Imran Ali

Personal information
- Full name: Imran Ali
- Born: 15 April 1983 (age 43) Jaranwala, Punjab, Pakistan
- Batting: Left-handed
- Bowling: Slow left-arm orthodox
- Role: Batter

Domestic team information
- 2003/04–2017/18: Faisalabad
- 2004/05–2014/15: Faisalabad Wolves
- 2010/11–2013/14: Pakistan Television
- 2011/12: Sui Northern Gas Pipelines Limited
- 2012/13: United Bank Limited

Career statistics
| Competition | First-class | List A | Twenty20 |
| Matches | 83 | 33 | 11 |
| Runs scored | 4,169 | 944 | 191 |
| Batting average | 29.77 | 31.46 | 21.22 |
| 100s/50s | 7/19 | 1/5 | 0/0 |
| Top score | 182* | 103 | 44 |
| Balls bowled | 132 | 84 |  |
| Wickets | 2 | 1 |  |
| Bowling average | 41.00 | 80.00 |  |
| 5 wickets in innings | 0 | 0 |  |
| 10 wickets in match | 0 | 0 |  |
| Best bowling | 2/6 | 1/59 |  |
| Catches/stumpings | 60/– | 9/– | 3/– |
- Source: Cricinfo, 29 April 2026

= Imran Ali (Faisalabad cricketer) =

Pakistani cricketer

Imran Ali (born 15 April 1983) is a Pakistani former cricketer. Ali was a left-handed batsman who bowled slow left-arm orthodox. He was born in Jaranwala, Punjab.

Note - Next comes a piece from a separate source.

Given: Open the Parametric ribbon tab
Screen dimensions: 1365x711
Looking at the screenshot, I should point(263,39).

Ali made his first-class debut for Faisalabad against Multan in the 2003–04 Quaid-e-Azam Trophy on 8 March 2004. On debut, he scored 52 in the first innings and took 2 wickets for 6 runs in the second innings. He made his List A debut for Faisalabad against Peshawar on 14 March 2004, and made his Twenty20 debut for Faisalabad Wolves against Karachi Dolphins in the 2004/05 ABN-AMRO Twenty-20 Cup on 29 April 2005.

During his domestic career, Ali represented Faisalabad, Faisalabad Wolves, Pakistan Television, Sui Northern Gas Pipelines Limited and United Bank Limited. He was part of the Faisalabad Wolves side that won the 2005–06 National Twenty20 Cup, scoring 41 in the final against Sialkot Stallions. In March 2006, he made 73 in the one-day final as Faisalabad Wolves defeated Lahore Eagles to win the ABN-AMRO Cup Gold League.

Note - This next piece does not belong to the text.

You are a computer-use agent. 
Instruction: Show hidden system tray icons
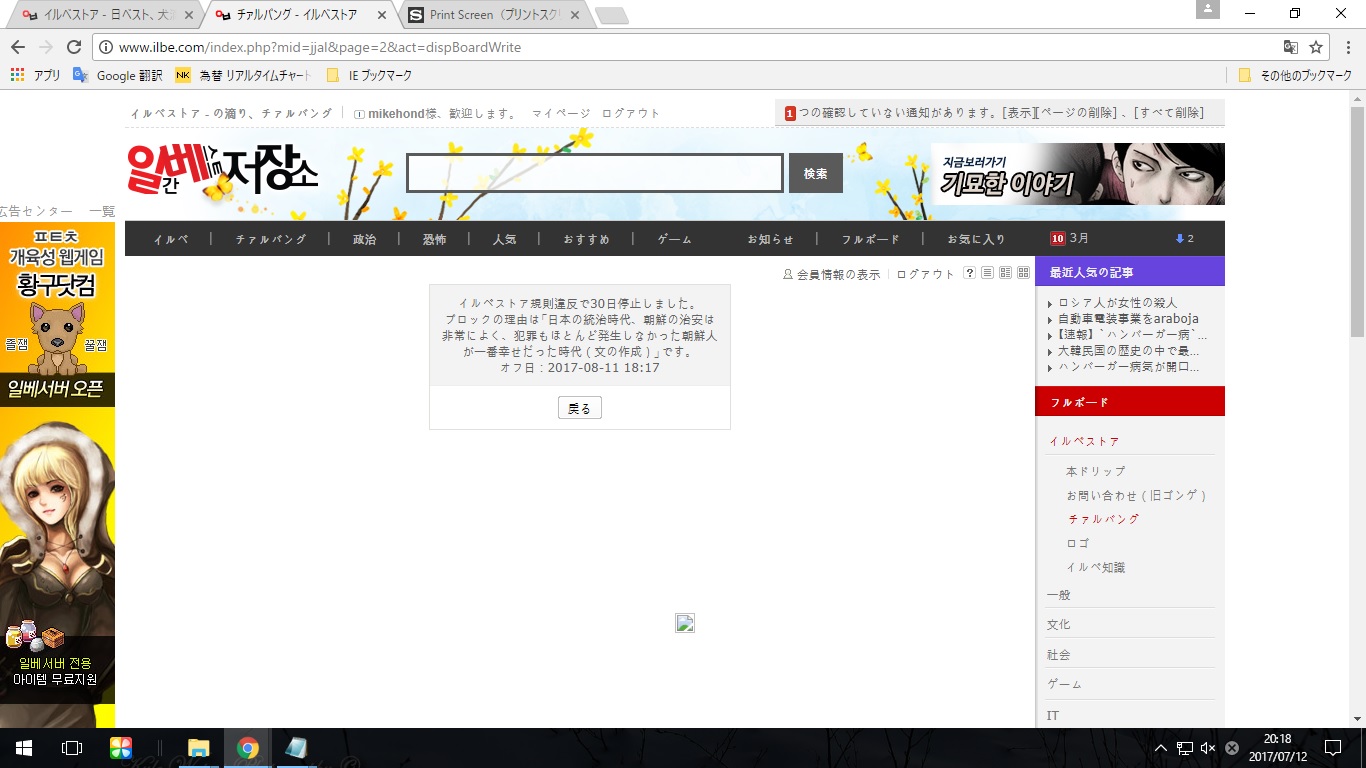tap(1160, 748)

Ali's highest first-class score was an unbeaten 182 for Faisalabad Wolves against Sialkot Stallions in the 2014–15 Quaid-e-Azam Trophy, an innings which helped his side chase 441 for victory. His only List A century was 103, while his best limited-overs seasons came for Faisalabad Wolves in domestic one-day cricket.

Ali played 83 first-class matches. In these, he scored 4,169 runs at a batting average of 29.77, making 19 half-centuries and 7 centuries.